What this task involves →
Copy the part of the entry on Alfred Saker from "SAKER, ALFRED [1814-1880]" to "his closing years." word for word.

Start of Document segment

SAKER, ALFRED [1814-1880] – Missionary to the Cameroon. Saker was an engineer and joined the Baptist Mission which left Jamaica to work among the liberated slaves in Fernando Po in 1843. In Cameroon in 1845 he founded Bethel Station, giving himself to preaching, teaching, and translation. When the Spanish authorities stopped Protestant worship on Fernando Po in 1858, Saker with ninety families founded a settlement in Victoria on Cameroon's mainland. He introduced crafts and building work and completed the Douala Bible in 1872. He also made the first ascent of Cameroons Mountain [13,352 ft] with Sir Richard Burton. Retiring to England in failing health in 1876 Saker encouraged the founding of the Baptist Missionary Society Congo Mission in his closing years.

End of Document segment
Start of Data extract

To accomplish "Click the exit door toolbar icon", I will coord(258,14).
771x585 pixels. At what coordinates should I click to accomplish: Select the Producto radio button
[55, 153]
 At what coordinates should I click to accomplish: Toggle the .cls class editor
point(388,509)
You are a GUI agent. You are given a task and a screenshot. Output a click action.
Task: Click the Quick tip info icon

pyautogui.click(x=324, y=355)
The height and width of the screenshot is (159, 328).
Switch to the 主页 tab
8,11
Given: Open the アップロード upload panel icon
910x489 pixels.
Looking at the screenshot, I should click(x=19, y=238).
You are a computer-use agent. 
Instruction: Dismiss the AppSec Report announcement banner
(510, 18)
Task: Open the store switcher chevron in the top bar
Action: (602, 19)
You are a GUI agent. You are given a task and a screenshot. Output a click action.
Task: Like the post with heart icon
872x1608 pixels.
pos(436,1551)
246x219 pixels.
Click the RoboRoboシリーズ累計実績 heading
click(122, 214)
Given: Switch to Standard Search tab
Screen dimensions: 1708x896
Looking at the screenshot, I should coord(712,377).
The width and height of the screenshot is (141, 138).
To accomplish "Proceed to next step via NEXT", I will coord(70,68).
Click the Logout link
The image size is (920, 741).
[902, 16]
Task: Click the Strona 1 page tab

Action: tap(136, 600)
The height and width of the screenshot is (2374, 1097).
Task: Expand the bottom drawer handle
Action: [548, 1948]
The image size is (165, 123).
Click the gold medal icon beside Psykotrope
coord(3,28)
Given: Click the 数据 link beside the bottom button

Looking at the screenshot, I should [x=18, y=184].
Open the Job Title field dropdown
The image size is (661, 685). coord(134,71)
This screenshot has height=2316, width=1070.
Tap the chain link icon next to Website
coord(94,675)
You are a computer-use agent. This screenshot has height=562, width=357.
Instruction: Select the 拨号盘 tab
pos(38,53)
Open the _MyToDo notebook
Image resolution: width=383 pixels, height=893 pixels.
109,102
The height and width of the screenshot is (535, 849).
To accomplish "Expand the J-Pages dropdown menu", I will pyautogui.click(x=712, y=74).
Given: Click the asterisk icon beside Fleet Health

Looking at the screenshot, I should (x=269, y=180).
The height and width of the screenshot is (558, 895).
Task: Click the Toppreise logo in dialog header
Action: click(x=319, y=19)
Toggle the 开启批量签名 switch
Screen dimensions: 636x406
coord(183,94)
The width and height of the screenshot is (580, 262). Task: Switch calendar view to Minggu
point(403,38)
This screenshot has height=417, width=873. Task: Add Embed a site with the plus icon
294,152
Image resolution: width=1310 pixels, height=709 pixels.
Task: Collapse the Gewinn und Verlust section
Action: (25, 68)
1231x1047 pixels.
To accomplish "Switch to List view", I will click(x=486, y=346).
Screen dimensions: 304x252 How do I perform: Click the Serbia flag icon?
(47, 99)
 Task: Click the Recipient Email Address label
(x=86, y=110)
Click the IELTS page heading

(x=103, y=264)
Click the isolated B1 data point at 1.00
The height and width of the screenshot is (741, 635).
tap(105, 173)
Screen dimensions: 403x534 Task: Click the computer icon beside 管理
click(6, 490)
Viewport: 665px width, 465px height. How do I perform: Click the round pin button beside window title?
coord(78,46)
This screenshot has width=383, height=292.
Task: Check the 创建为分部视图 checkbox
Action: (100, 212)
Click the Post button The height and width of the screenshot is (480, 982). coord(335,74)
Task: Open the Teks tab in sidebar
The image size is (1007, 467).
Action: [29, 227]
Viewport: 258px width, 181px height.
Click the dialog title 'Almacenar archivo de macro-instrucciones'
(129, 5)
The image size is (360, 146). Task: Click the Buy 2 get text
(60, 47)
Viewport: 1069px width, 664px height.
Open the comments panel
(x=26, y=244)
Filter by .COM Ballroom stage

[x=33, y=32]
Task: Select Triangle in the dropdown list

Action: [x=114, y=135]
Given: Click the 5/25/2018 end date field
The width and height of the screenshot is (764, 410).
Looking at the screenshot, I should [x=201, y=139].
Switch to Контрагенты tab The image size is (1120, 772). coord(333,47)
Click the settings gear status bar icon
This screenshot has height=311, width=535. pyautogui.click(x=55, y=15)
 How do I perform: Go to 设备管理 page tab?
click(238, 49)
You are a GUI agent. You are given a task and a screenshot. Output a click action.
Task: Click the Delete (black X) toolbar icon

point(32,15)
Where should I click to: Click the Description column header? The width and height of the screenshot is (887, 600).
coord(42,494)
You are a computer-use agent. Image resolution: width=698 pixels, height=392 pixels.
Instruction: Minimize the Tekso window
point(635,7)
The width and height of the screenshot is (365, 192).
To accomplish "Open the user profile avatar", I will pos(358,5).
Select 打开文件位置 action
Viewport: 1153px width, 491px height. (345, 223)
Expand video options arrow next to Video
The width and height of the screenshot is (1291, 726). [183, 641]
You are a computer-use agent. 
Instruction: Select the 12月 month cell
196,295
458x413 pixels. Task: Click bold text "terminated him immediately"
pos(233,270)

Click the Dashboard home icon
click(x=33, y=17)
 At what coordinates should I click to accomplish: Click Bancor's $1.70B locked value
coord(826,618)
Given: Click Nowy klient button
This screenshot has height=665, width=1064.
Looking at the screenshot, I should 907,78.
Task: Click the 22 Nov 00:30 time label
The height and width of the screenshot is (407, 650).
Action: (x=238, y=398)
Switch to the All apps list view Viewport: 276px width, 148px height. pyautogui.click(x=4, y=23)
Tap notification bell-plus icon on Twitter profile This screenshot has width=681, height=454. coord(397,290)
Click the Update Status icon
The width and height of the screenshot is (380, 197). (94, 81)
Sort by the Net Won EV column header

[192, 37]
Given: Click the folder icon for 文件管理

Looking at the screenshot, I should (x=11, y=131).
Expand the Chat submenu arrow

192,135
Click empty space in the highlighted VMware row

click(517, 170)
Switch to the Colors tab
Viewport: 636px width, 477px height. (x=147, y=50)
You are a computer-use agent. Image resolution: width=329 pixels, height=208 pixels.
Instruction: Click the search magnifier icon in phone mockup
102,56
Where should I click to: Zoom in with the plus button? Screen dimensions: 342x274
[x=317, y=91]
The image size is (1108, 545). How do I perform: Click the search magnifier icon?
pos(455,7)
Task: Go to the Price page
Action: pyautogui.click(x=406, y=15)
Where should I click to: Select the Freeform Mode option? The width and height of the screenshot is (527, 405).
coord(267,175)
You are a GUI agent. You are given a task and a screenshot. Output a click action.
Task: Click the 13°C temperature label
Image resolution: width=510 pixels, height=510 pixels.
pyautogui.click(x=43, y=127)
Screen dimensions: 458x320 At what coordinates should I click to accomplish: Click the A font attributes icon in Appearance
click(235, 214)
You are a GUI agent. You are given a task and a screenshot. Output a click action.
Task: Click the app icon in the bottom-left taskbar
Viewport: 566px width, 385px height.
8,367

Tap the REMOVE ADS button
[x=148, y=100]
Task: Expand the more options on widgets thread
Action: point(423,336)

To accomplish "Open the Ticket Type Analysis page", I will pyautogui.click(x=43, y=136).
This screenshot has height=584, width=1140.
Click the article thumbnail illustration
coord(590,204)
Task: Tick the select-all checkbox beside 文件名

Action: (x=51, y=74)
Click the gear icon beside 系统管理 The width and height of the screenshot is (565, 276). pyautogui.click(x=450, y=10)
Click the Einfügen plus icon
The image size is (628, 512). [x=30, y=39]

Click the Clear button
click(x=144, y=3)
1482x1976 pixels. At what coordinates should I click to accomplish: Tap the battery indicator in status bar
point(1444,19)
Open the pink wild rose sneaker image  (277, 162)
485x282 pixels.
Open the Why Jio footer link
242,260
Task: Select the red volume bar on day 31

End of Data extract

Result of this exercise →
SAKER, ALFRED [1814-1880] – Missionary to the Cameroon. Saker was an engineer and joined the Baptist Mission which left Jamaica to work among the liberated slaves in Fernando Po in 1843. In Cameroon in 1845 he founded Bethel Station, giving himself to preaching, teaching, and translation. When the Spanish authorities stopped Protestant worship on Fernando Po in 1858, Saker with ninety families founded a settlement in Victoria on Cameroon's mainland. He introduced crafts and building work and completed the Douala Bible in 1872. He also made the first ascent of Cameroons Mountain [13,352 ft] with Sir Richard Burton. Retiring to England in failing health in 1876 Saker encouraged the founding of the Baptist Missionary Society Congo Mission in his closing years.